The last photo has always been my favorite. Taken inside one of the endless canvas tents we lived in on site, I sit on my father’s lap. Chubby-cheeked with a gap-toothed grin, I can’t have been more than five years old. My father reads to me from a book in his hand while I stare at him with rapt attention.

I still remembered that day, even all these years later. My father had been reading a worn book of Greek and Roman myths, describing how baby Hercules strangled two snakes with his bare hands, utterly blowing my five-year-old mind. My mother picked up the camera and snapped the photo without either of us noticing.

In those early days before she grew sick of the constant travel across the dusty countryside, the three of us had been happy. Somehow, I feel her presence the most keenly in a photograph that shows no trace of her.

Shaking off my nostalgia before it has the chance to mature into a melancholy funk that will linger for days, I turn back the task of unpacking, lining the slim shelf with the books difficult enough to find or with enough sentimental value to make them worth the trans-continental shipping costs.
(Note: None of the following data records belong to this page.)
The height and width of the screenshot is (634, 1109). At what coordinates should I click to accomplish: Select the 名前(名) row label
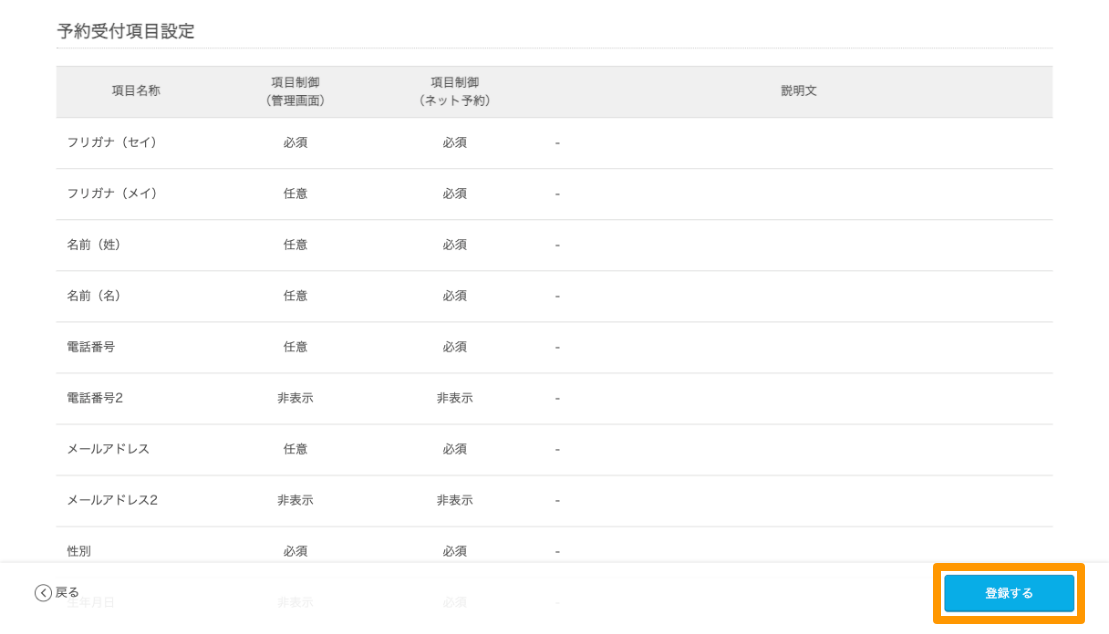(x=94, y=296)
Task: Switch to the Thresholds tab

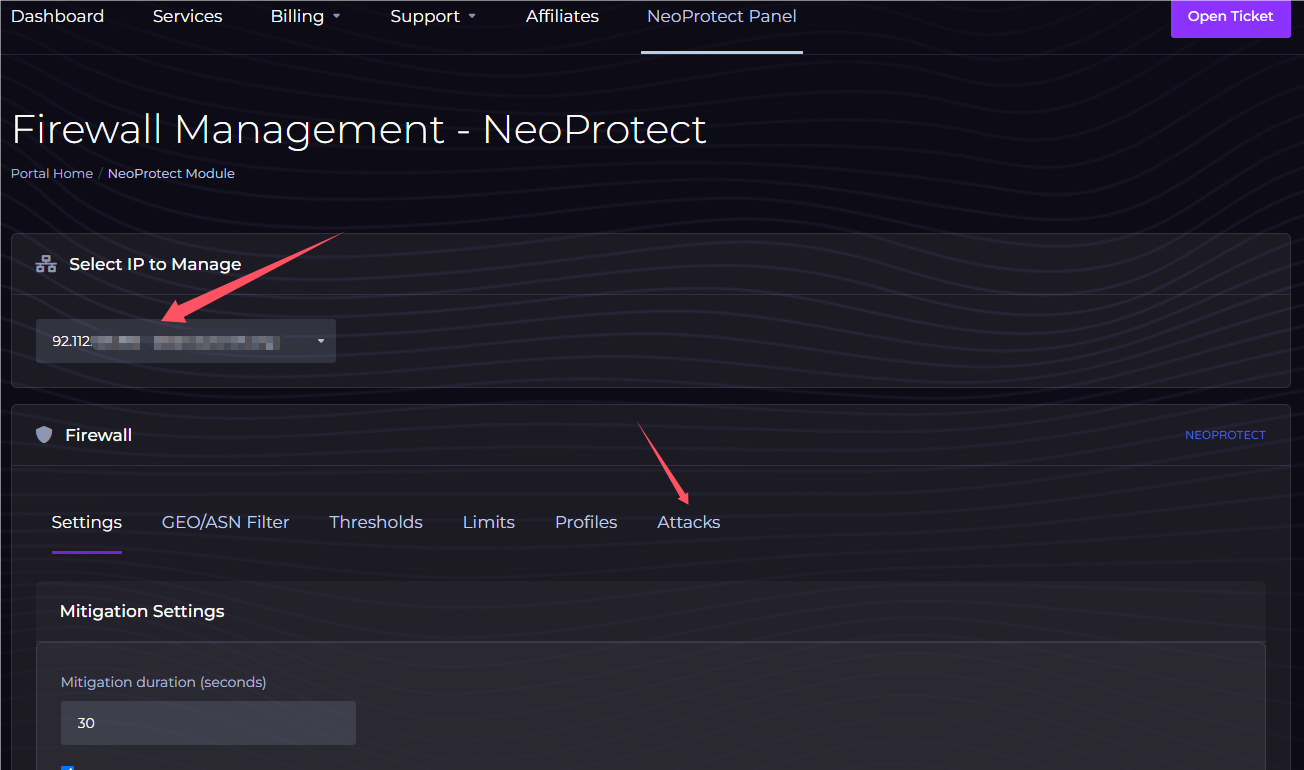Action: [x=376, y=522]
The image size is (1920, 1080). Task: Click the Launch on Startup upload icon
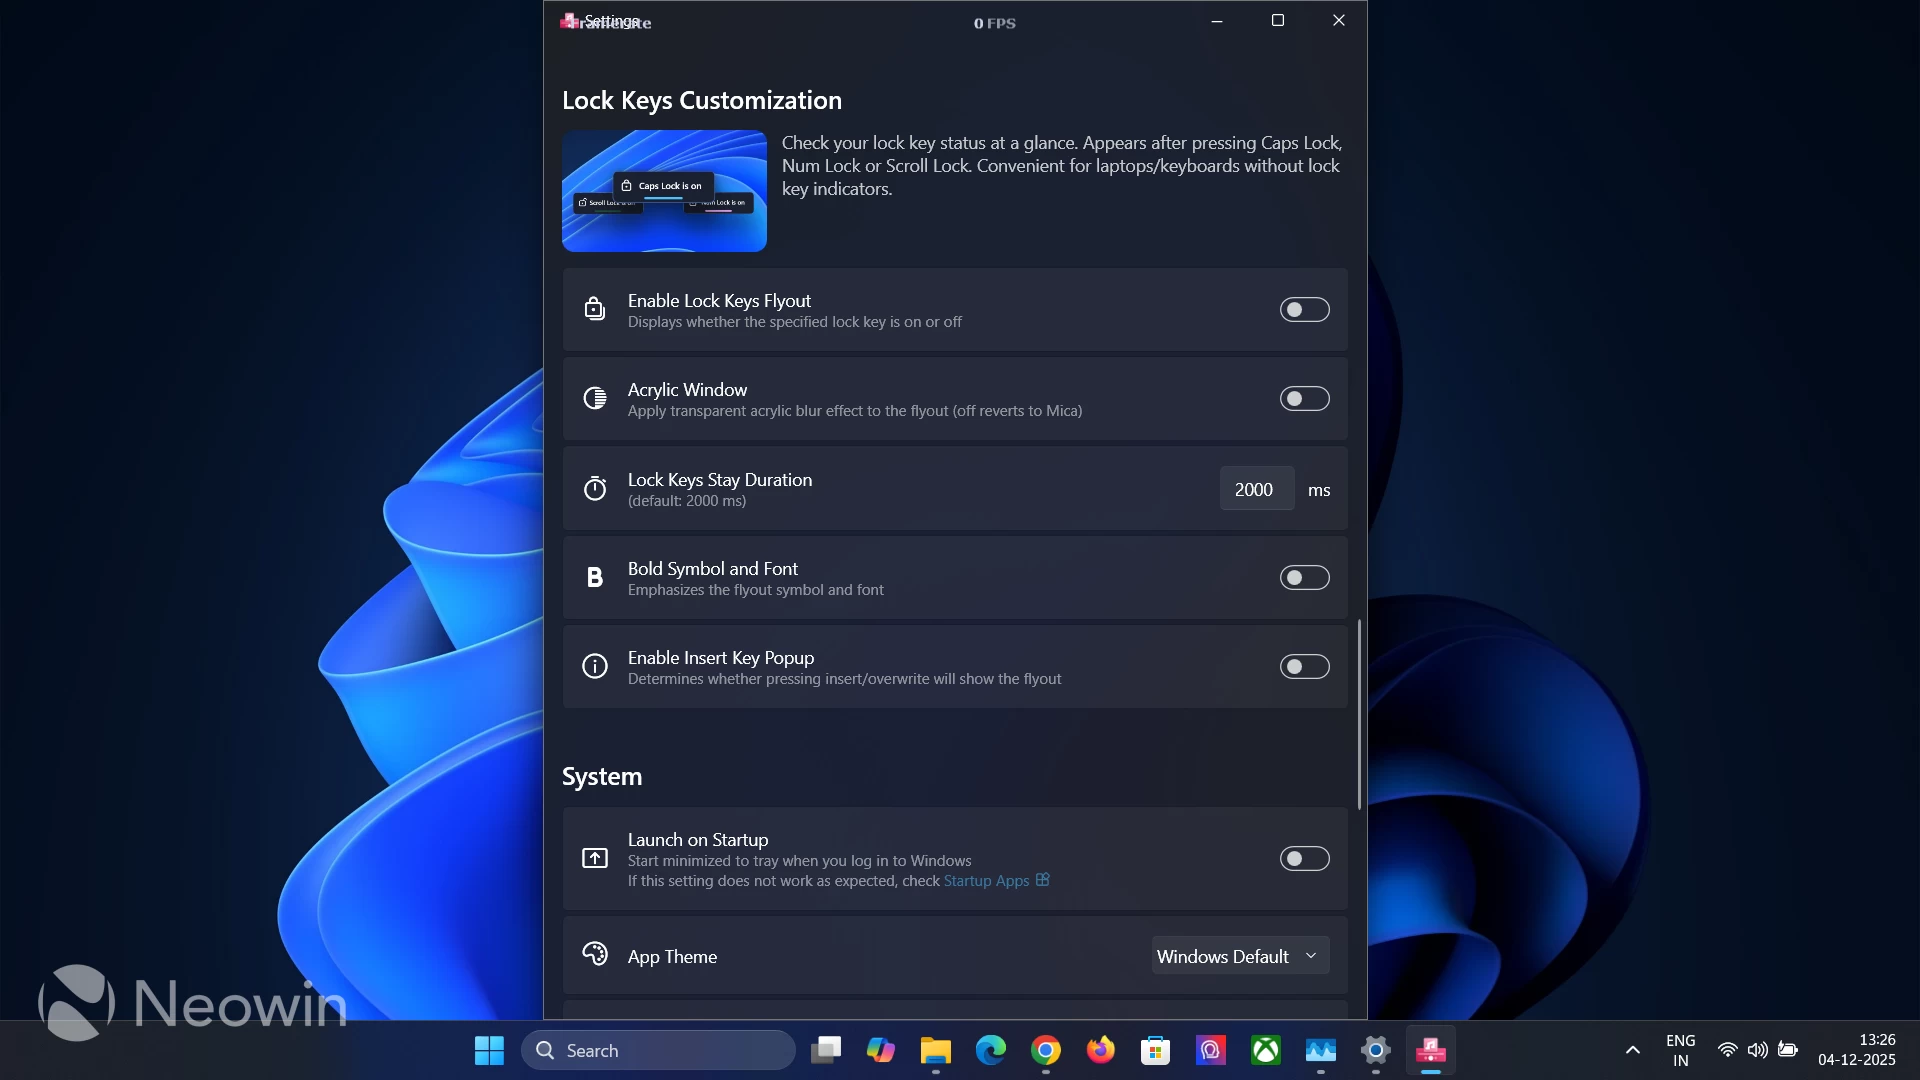[595, 858]
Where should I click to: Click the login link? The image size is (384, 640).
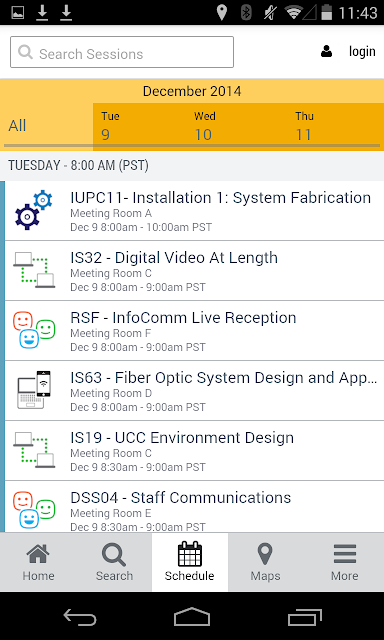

I run my fingers along each book’s spine as I line them up like multi-colored soldiers waiting to be called to duty.

I could easily lose myself in those pages. I’ve fallen into that trap too many times. A title will catch my eye, beckoning me to flip through its pages and enticing me with scraps of memory. I’ll open it up, intending to skim a passage or two, nothing more. Then I’ll look up and two hours have passed. Evening will have fallen around me, and I'm left surrounded by a litter of half-unpacked boxes and a few pages of hastily scrawled notes on my next paper.

Instead, for once in my life, I put down the books and pick up the phone.